Virgina Port Authority and Morocco's Tangier Mediterranean Special Agency sign trade pact

The Virgina Port Authority (VPA) and Morocco's Tangier Mediterranean Special Agency have agreed to jointly boost bilateral trade and implement new services.
Under a pact signed on Wednesday, the ports of Tangier and Hampton Roads in Virginia will exchange information on infrastructure, maritime transportation and trade, reports said.
VPA officials say they are looking to the pact to increase trade volumes between Hampton Roads and Morocco, which they hold to be a "key North African hub" along “a heavily travelled trade route.”
“We want to develop key alliances with major players along the Suez route as we are the port on the US East Coast that is most likely to benefit from development of that trade because of our deep water,” said Jerry A Bridges, VPA executive director.
Analysts say the Suez trade lane connecting India, Asia and the Middle East to Europe and the US East Coast is an important and rapidly growing trade lane.
Tangier is located along the Suez trade lane and many cargo ships that call on Hampton Roads terminals ply that route.
VPA “is trying to get its foot in the door to capture some of Morocco's growing trade, bolstered by a free trade agreement that took effect in 2006,” according to the Daily Press.
Trade between Virginia and Morocco was $193 million last year, which accounted for some 20% of the total container traffic between Morocco and the US East Coast, recent data showed.
“The Moroccan government is currently in the midst of a more than $18 billion investment plan for the 2002-2015 period to take advantage of its status as the only North African country linked with free trade agreements to the US and the EU," a Singapore-based analyst told Portworld.
Morocco had set up the Tangier Mediterranean Special Agency and launched the Tánger-Méditerranée (Tangier-Med) project in 2002 to take advantage of the port's close proximity to the Strait of Gibraltar to turn it into a major transshipment and logistics hub.
The first of Tangier-Med's container terminal opened last July.
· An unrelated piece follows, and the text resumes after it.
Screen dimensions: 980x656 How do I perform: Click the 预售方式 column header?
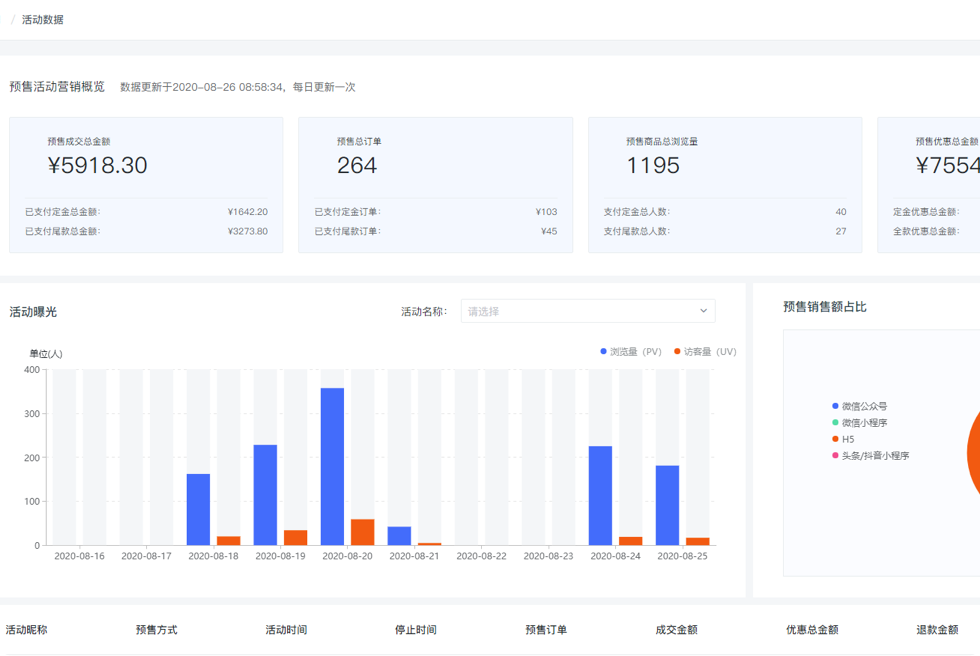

The $2 billion facility has one container terminal with a handling capacity of 3 million twenty-foot equivalent units (TEUs) per year, along with oil storage, a cereals terminal and other facilities.
A second terminal is scheduled to begin operating later this year. Costing $1.7 billion, it will have three container terminals, with a projected handling capacity of 5 million TEUs per year.